Upper School history teacher Dave Freedholm, who has led many trips to China and India over the years, and Upper School technology coordinator Lauren Ledley, who previously taught in Japan and speaks Japanese, led the trip and developed the itinerary. A third trip leader and former colleague of Ledley's, Maggie Ninjo, teaches in Japan.
Key explorations included Hiroshima, Miyajima, Yakage, Kyoto/Nara, and Tokyo. The group spent a full day at the Hiroshima Peace Memorial Park and Museum learning about the factors leading to the atomic bombing of Hiroshima and its devastating consequences. Students had the opportunity to reflect on and discuss its impact on world relations today. They also spent a full day exploring the island of Miyajima, which included a hike to the top of Mt. Misen, enjoying the deer that co-exist with humans on the island, and trying delicious eel and oysters.
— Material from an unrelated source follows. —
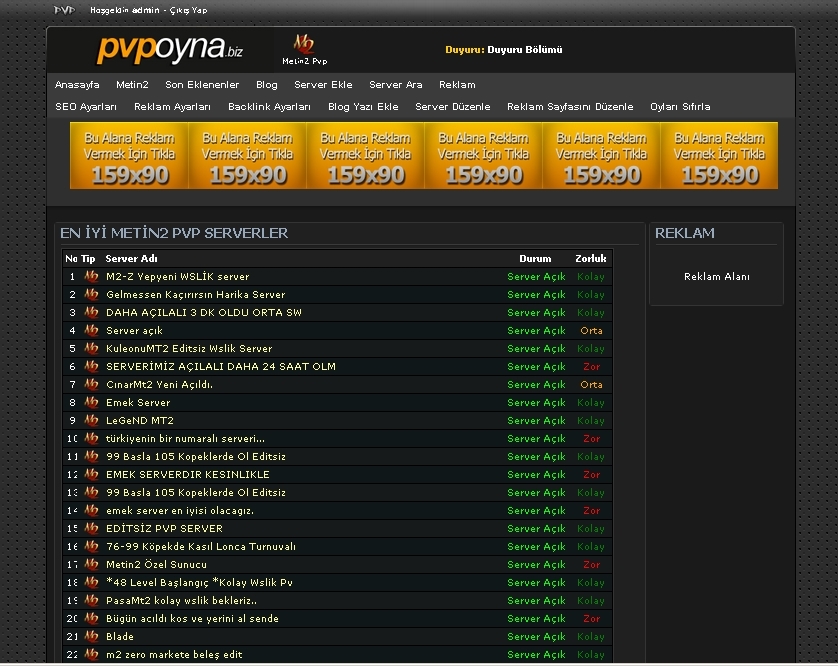Click the Reklam Alanı ad area

(x=716, y=277)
A visit to the rural town of Yakage, where Ledley formerly taught, was a unique experience for everyone. A formal greeting ceremony with the mayor kicked off the day, but it was the amazing agenda arranged by the Japanese senior high school students that energized the group. Activities to introduce Kagura (a local Japanese dance form), the opportunity to join the after-school tea ceremony or calligraphy clubs, and time for conversation groups were among the highlights. Said Ledley, "Our students raved about this experience and exchanged social media contact information with many of the Japanese students they met. The enthusiastic engagement of the students from both coutnries was particularly rewarding for all involved,"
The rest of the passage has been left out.